▸ **Task**: Among the lines below, a stretch begins at the one with "Task: Select Methylprednisolone, Metisone" and ends at the one with "Tap the paper plane share icon". Repeat that stretch exactly, ends included.
BEGIN Supplied records
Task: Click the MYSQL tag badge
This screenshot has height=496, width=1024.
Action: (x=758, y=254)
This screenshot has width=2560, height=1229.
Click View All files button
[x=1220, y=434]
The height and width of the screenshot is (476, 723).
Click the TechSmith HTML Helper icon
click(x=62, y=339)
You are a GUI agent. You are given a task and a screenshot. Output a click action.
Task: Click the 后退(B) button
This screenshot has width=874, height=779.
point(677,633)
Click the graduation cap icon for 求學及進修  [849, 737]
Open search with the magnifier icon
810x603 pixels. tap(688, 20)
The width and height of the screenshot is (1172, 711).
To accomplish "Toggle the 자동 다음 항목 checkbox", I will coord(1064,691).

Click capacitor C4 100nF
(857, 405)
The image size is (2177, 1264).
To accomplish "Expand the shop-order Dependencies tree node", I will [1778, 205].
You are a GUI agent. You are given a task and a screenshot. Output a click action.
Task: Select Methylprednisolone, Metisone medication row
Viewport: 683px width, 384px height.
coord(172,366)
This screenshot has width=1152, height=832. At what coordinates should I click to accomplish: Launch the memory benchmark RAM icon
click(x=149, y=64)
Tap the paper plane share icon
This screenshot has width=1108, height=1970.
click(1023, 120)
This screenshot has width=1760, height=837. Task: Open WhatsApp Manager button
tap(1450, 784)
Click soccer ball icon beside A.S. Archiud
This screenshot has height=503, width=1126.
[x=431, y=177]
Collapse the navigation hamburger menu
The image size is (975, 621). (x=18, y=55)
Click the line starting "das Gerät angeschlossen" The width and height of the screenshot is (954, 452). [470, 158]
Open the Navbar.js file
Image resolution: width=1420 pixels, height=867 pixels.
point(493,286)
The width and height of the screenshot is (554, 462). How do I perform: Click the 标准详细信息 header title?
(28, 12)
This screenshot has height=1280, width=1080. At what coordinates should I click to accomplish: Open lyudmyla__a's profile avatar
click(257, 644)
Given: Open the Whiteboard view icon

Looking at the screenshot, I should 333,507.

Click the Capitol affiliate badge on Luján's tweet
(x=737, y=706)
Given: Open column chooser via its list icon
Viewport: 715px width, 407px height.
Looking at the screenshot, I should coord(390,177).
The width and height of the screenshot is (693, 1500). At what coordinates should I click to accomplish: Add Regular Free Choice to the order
END Supplied records
▸ **Problem solution**:
Task: Select Methylprednisolone, Metisone medication row
Viewport: 683px width, 384px height.
coord(172,366)
This screenshot has width=1152, height=832. At what coordinates should I click to accomplish: Launch the memory benchmark RAM icon
click(x=149, y=64)
Tap the paper plane share icon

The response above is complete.